[openstack-dev] [nova] A prototype implementation towards the "shared state scheduler"

Jay Pipes jaypipes at gmail.com
Sun Feb 21 19:56:04 UTC 2016

Yingxin, sorry for the delay in responding to this thread. My comments 

On 02/17/2016 12:45 AM, Cheng, Yingxin wrote:
> To better illustrate the differences between shared-state,
> resource-provider and legacy scheduler, I’ve drew 3 simplified pictures
> [1] in emphasizing the location of resource view, the location of claim
> and resource consumption, and the resource update/refresh pattern in
> three kinds of schedulers. Hoping I’m correct in the “resource-provider
> scheduler” part.

No, the diagram is not correct for the resource-provider scheduler.

Problems with your depiction of the resource-provider scheduler:

1) There is no proposed cache at all in the resource-provider scheduler 
so all the arrows for "cache refresh" can be eliminated.

2) Claims of resource amounts are done in a database transaction 
atomically within each scheduler process. Therefore there are no "cache 
updates" arrows going back from compute nodes to the resource-provider 
DB. The only time a compute node would communicate with the 
resource-provider DB (and thus the scheduler at all) would be in the 
case of a *failed* attempt to initialize already-claimed resources.

> A point of view from my analysis in comparing three schedulers (before
> real experiment):
> 1. Performance: The performance bottlehead of resource-provider and
> legacy scheduler is from the centralized db and scheduler cache
> refreshing.

You must first prove that there is a bottleneck with the 
resource-provider scheduler.

 > It can be alleviated by changing to a stand-alone high
>  performance database.

It doesn't need to be high-performance at all. In my benchmarks, a 
small-sized stock MySQL database server is able to fulfill thousands of 
placement queries and claim transactions per minute using completely 
isolated non-shared, non-caching scheduler processes.

 > And the cache refreshing is designed to be
> replaced by to direct SQL queries according to resource-provider
> scheduler spec [2].

Yes, this is correct.

 > The performance bottlehead of shared-state scheduler
> may come from the overwhelming update messages, it can also be
> alleviated by changing to stand-alone distributed message queue and by
> using the “MessagePipe” to merge messages.

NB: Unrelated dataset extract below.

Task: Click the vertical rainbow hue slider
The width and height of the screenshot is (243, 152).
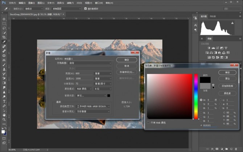Action: (196, 96)

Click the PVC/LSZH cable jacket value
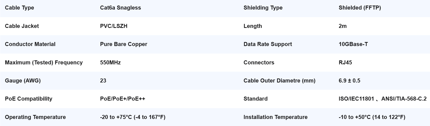pyautogui.click(x=114, y=26)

In terms of the number of messages used in each design, I see the 
following relationship:

resource-providers < legacy < shared-state-scheduler

would you agree with that?

The resource-providers proposal actually uses no update messages at all 
(except in the abnormal case of a compute node failing to start the 
resources that had previously been claimed by the scheduler). All 
updates are done in a single database transaction when the claim is made.

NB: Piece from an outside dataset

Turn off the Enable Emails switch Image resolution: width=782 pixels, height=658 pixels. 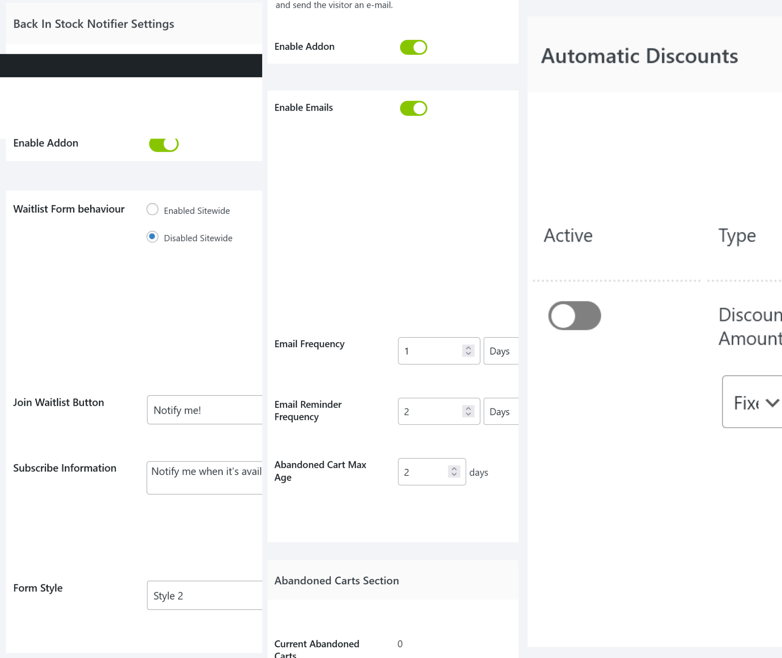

The legacy scheduler has each compute node sending an update message 
(actually it's a database update in the form of ComputeNode.save() that 
is done at the completion of the local nova.compute.claims.Claim() 
context manager. In addition to these update messages, the legacy 
scheduler has a problem with retries (because the scheduler operates on 
non-fresh data when there are more than one scheduler process and they 
both make the same placement decision).

The shared-state scheduler has the most amount of update messages. It 
sends an update message to each scheduler in the system every time 
anything at all happens on the compute node, in addition to messages 
involving claims -- sending, confirming and timing them out -- all of 
which affect each scheduler process' state cache.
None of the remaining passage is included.